4. Parental disobedience to God is cruelty to children.

ARTICLE IX.

LITERARY NOTICES.

1.-Critical, Doctrinal and Homiletical Commentary on the Holy · Scriptures. By JOHN PETER LANGE, D.D., Vol. II. The Gospel of Mark, by J. P. Lange, D.D., edited by W. G. T. Shedd, D.D. The Gospel of Luke by J. J. Van Oosterzee, D.D., edited by Philip Schaff, D.D., and Rev. Charles C. Starbuck. Royal 8vo. New York: Charles Scribner & Co. 1866.

THE full year which has elapsed since the issue of the first volume of the American edition of this work, has given ample opportunity to test its merits, and to determine whether the cordial welcome which it generally received was well grounded and hestowed.
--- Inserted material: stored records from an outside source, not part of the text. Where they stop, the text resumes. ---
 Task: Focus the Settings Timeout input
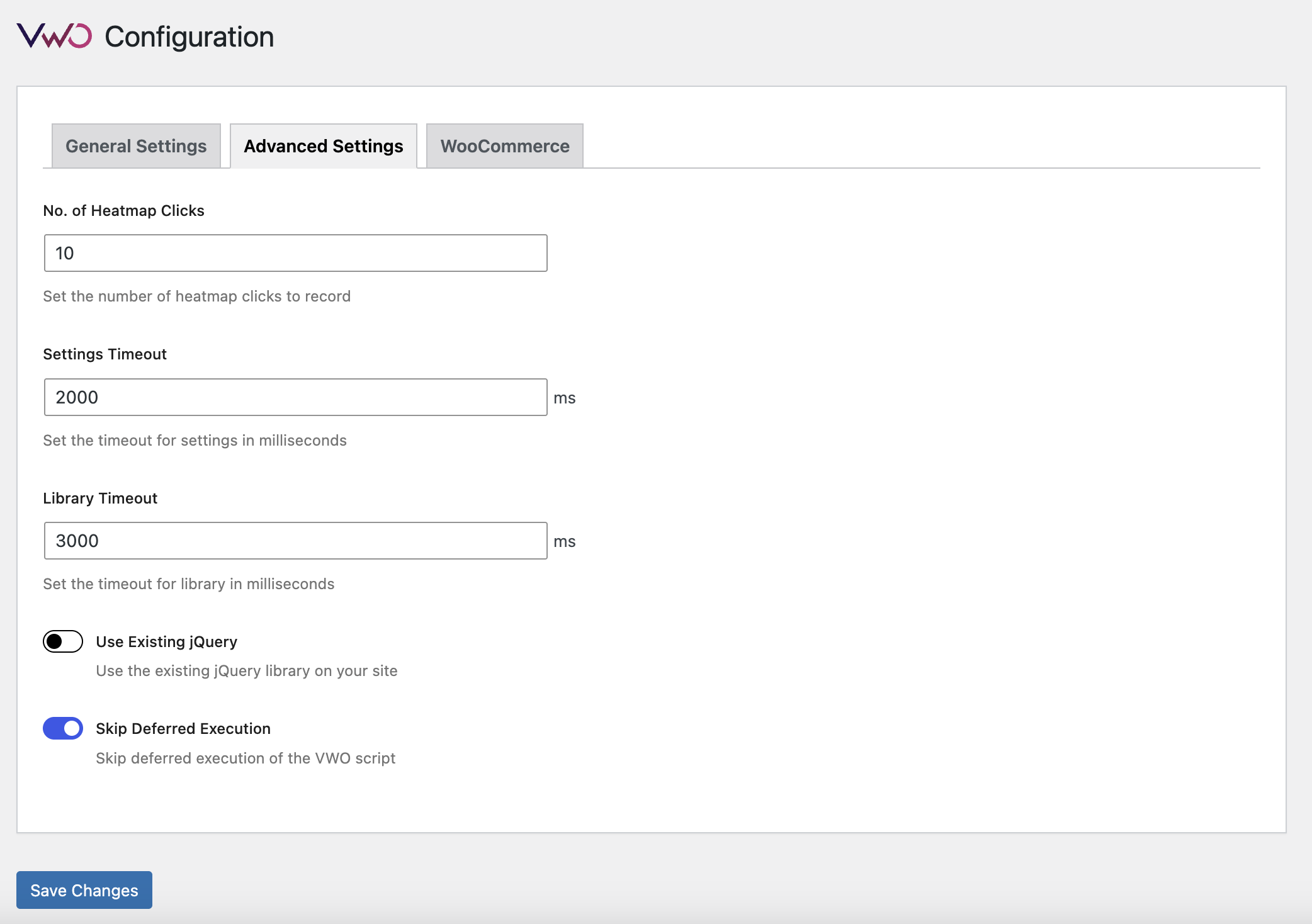pyautogui.click(x=295, y=397)
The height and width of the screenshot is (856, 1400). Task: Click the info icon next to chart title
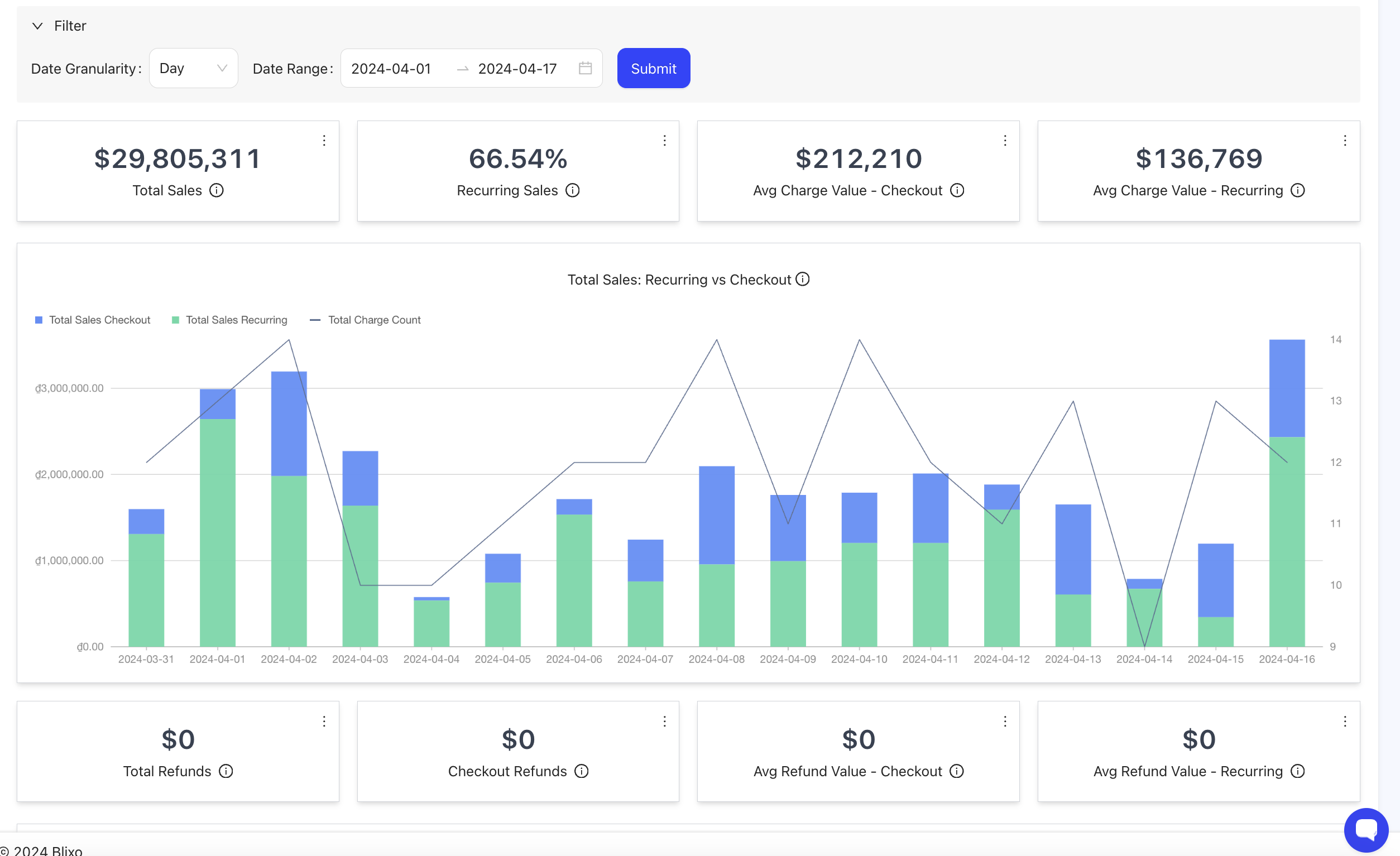[802, 279]
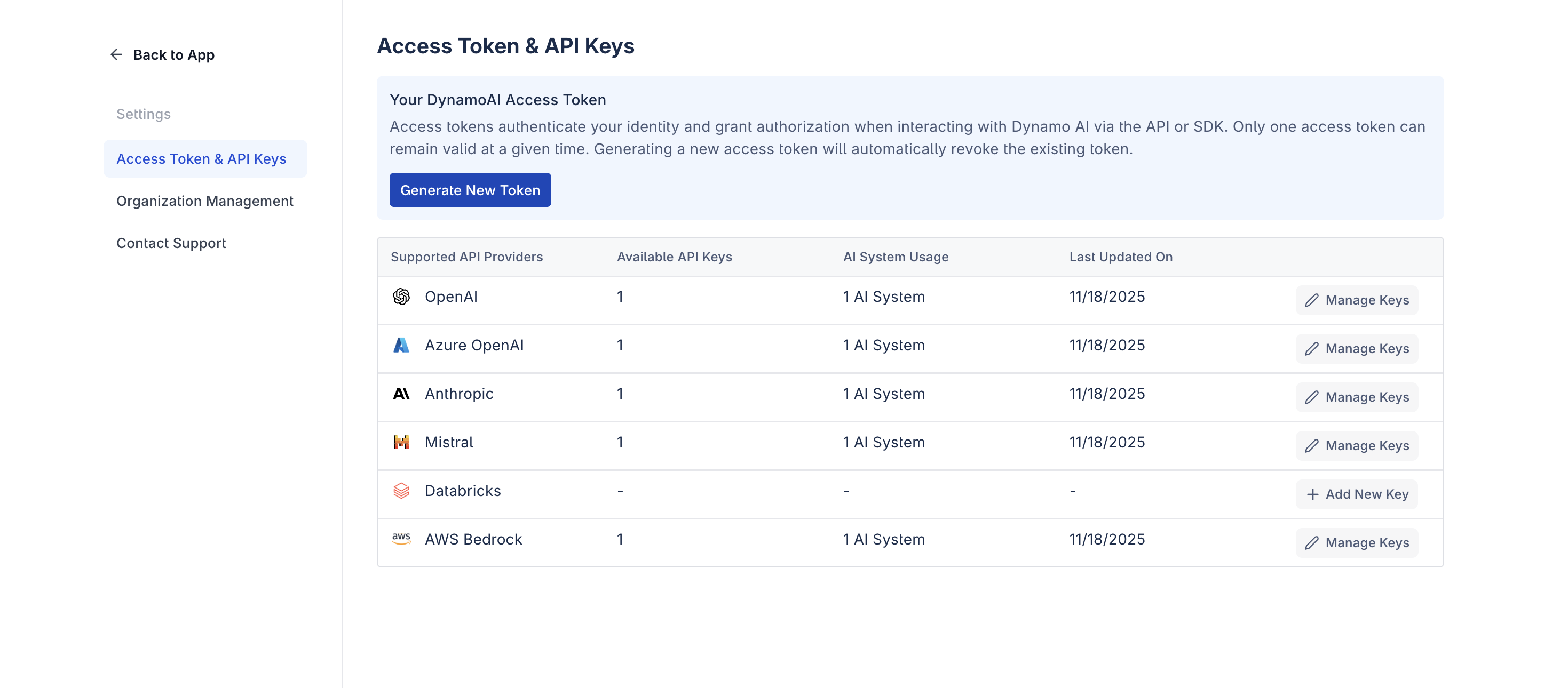Screen dimensions: 1568x688
Task: Open Contact Support page
Action: (x=171, y=243)
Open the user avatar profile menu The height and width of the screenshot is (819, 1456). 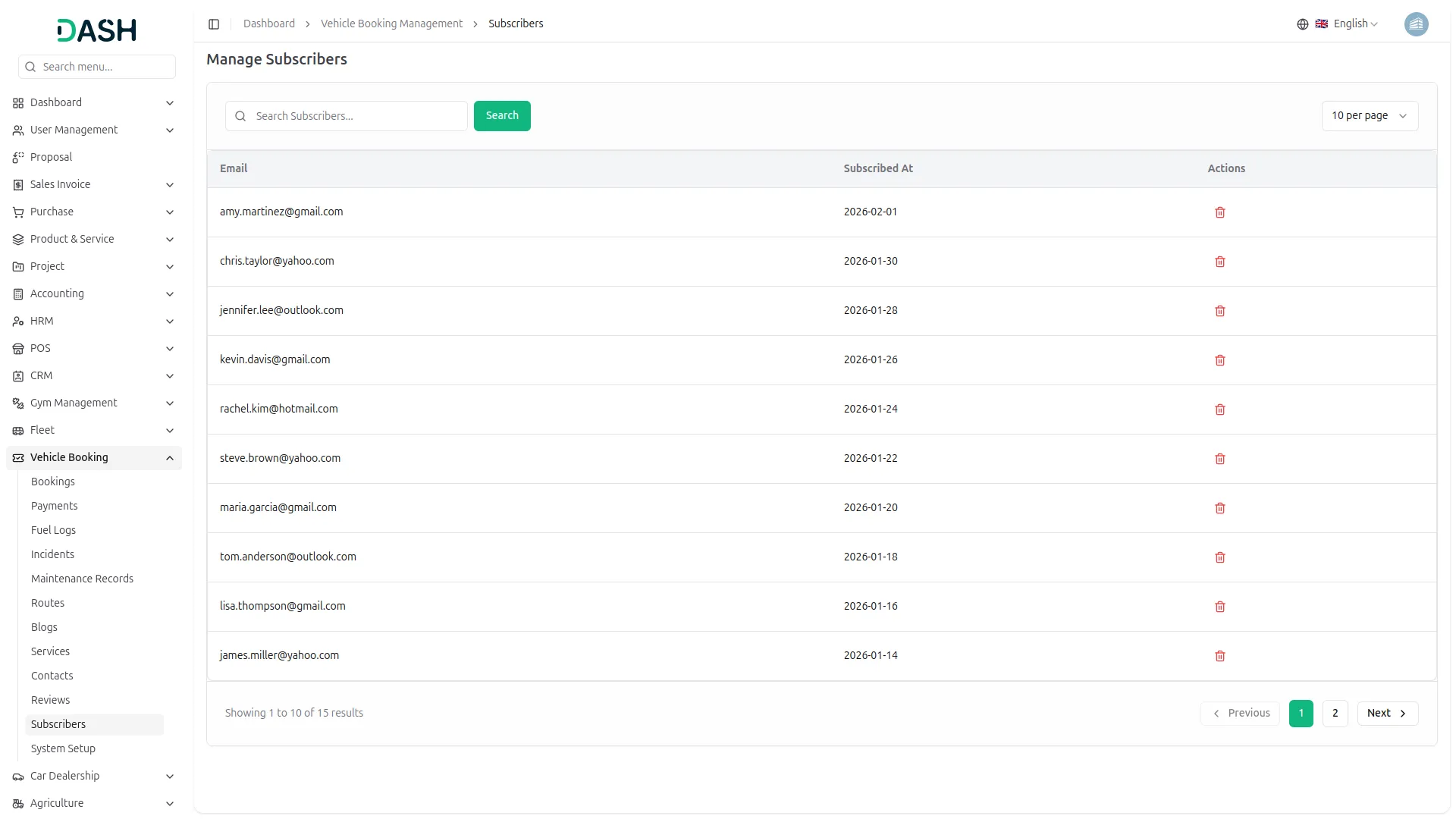(1415, 24)
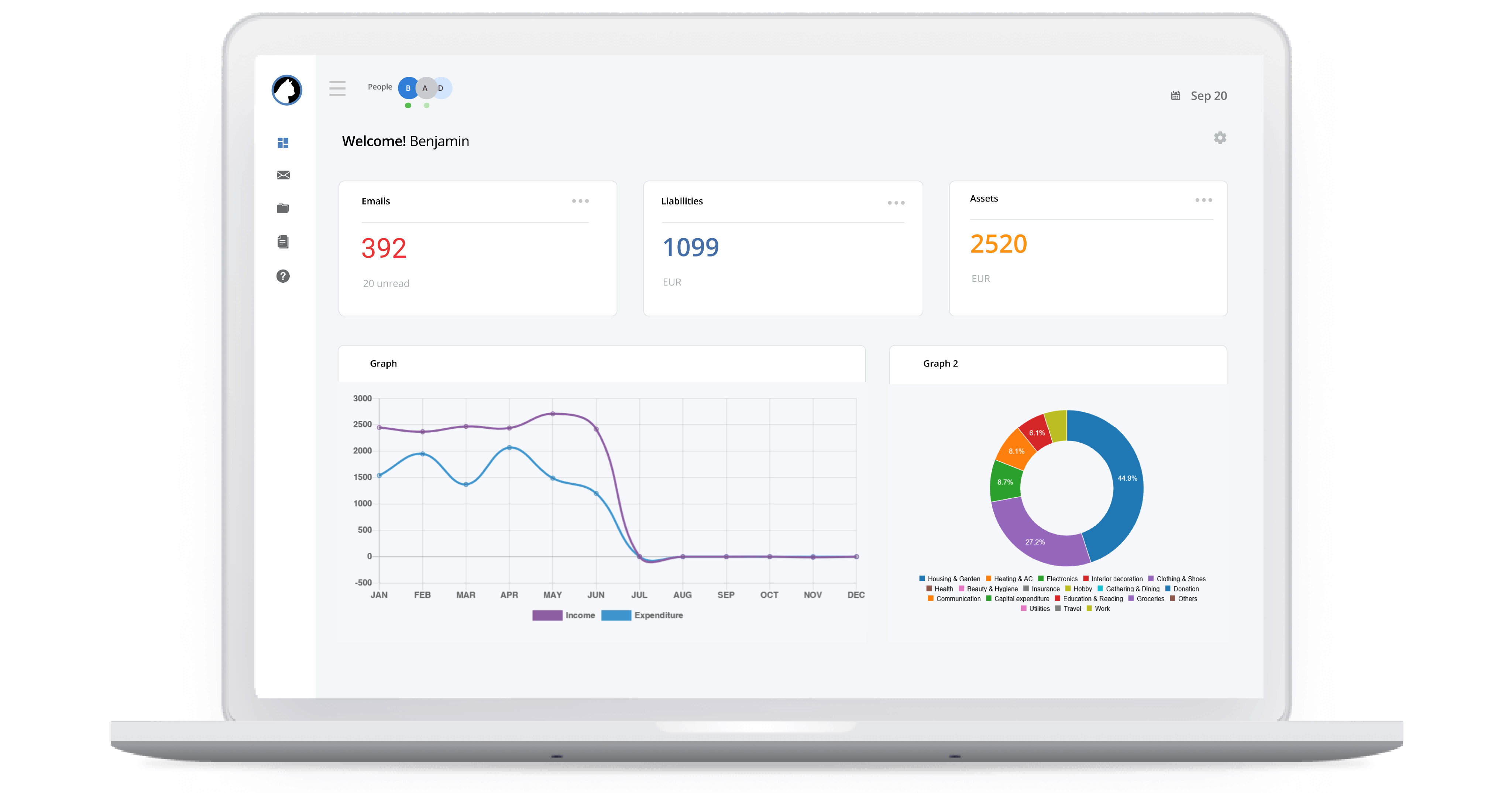The height and width of the screenshot is (793, 1512).
Task: Open the folder sidebar icon
Action: tap(283, 208)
Our own trial of the volume, thus laid before the public, has been satisfactory. We have found it a real help toward a richer possessing of the treasure stored in the word of God. We do not mean by this that, here and there, we have not come upon some paragraph which is, in our judgment, fanciful or otherwise superfluous. The German mind is not like ours in some particulars. We occasionally observe, for instance, both in the chief conductor of this Bibelwerk and in his American editor in chief, a tinge of mysticism, and an over refinement of interpretation, which fails to carry our more matter of fact common sense along with it. We are hardly used, moreover, to that freedom of illustration, in a staid and critical work like this, which brings in a long quotation from Professor Schaff's diary, descriptive of Lee's invasion of Pennsylvania in 1863, to explain "the wars and rumors of wars" in Matthew xiv. So, it is more pleasing than altogether important, to be informed in the present volume, that the American editor hopes to see his transatlantic co-laborers this summer (1865) which hope, we are subsequently informed (Feb. 1866) was only partially gratified. This gossippy kind of footnotes and postscripts in a commentary, on the Holy Scriptures, is not quite American. Still, it may have a use in showing our public more fully how thoroughly this great work is entitled to their confidence as representing and reproducing the views of the eminent scholars abroad, with whom we are thus forming a more intimate acquaintance. We gather from these confidences that both Drs. Lange and Schaff are highly gratified with the marked success of this publication on our side the ocean, to which we join the hearty expression of our own satisfaction.